Apprenticeship law

Published March 16, 2020
The writer is an industrial relations professional and teaches at IBA.
The writer is an industrial relations professional and teaches at IBA.

IN the 1960s, Pakistan witnessed a massive wave of industrialisation. Even the American corporate giant, Esso Corporation — it later changed its name to Exxon Corporation and exists today as Engro Corporation — set up a fertiliser plant at Daharki in interior Sindh. In order to facilitate the employers in effectively managing their manufacturing units, Gen Ayub Khan’s government promulgated the Apprenticeship Ordinance, 1962.

In pursuance of this ordinance, the government went on to notify ‘apprenticeable trades’ — professions in which practical training and related theoretical instructions could be imparted to an apprentice to attain the desired level of skill and proficiency. Those industrial establishments that employed 50 or more persons could launch their apprenticeship schemes, have them registered with the government and enrol apprentices for a period of two or three years to learn the respective trades.

The rules for the ordinance were devised in 1966. They are quite comprehensive and provide complete procedural details for recruitment and selection of apprentices, their educational qualifications, issuance of contracts and the duration of apprenticeships, rates of stipends, working hours and leaves etc. The rules also outline the procedures for monitoring the progress of apprentices.

When I joined the fertiliser plant at Daharki in the field of industrial relations in May 1977, the company was already running a state-of-the-art apprentice training centre. Since a majority of the workers were either process operators or technicians, the centre catered to training apprentices in these two fields.

Some gaps remain in the law, which must be addressed.

The candidates upon completion of the programme became skilled technicians in various mechanical trades and trained operators capable of handling sophisticated chemical plants. Many graduates would be absorbed against vacancies in the plant while others would find employment with other large companies such as Aramco or Safco.

The apprenticeship programme was able to achieve this level of excellence through implementation of the 1962 ordinance in letter and spirit. However, the rapid pace of technological advancement has altered the prerequisites of almost every field, be it technical or something else. To address this gap, the Apprenticeship Act was enacted in 2018, and it repealed the 1962 ordinance. However, this act only extends to the Islamabad Capital Territory and is not applicable in the provinces.

Another initiative at macro level was taken by the government in the form of the National Training Ordinance, 1980, to set up training boards for the regulation and promotion of vocational training facilities. However, the importance of apprenticeship schemes cannot be stressed enough since they cater to the individual requirements of employers for trained manpower in trades relevant to their industries.

The law has brought significant changes to the provisions of Apprenticeship Ordinance, 1962. For instance, the unrealistic provision of fixing the apprentices’ stipend is now more pragmatic.
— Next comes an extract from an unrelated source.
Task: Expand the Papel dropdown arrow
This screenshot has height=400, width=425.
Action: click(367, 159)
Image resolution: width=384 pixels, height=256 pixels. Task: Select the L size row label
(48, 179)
Under the new apprenticeship law, the monthly stipend rate is 50 per cent of the minimum wage prescribed by the federal government during the entire training period.

Previously, a candidate leaving the apprenticeship without any genuine reason was required to pay the employer the total amount of expense incurred on his training. However, under the new law this amount will not exceed three months’ stipend and can also be waived by the competent authority. A clause in the ordinance that barred apprentices from participating in trade unions has also been removed.

Nevertheless, there are still some issues that need to be resolved. Presently, an apprentice is considered to be a ‘worker’ under all critical laws, including the law on old-age pension and the social security medical scheme. The Apprenticeship Act states that an apprentice shall only be treated as a trainee, not any kind of worker. In view of the existing labour laws and coverage of apprentices, this provision needs to be elaborated.

Moreover, since the provinces have to devise their own laws, there may be substantial differences in the terms of apprenticeship contracts among the provinces and federal areas, which may not be a desirable situation especially in sensitive matters such as union membership etc.

The provinces should therefore devolve the ordinance of 1962 without further delay but in coordination with each other and especially with the federal government, which has already enforced the more recent law, to safeguard the interests of both employers and apprentices.

The writer is an industrial relations professional and teaches at IBA.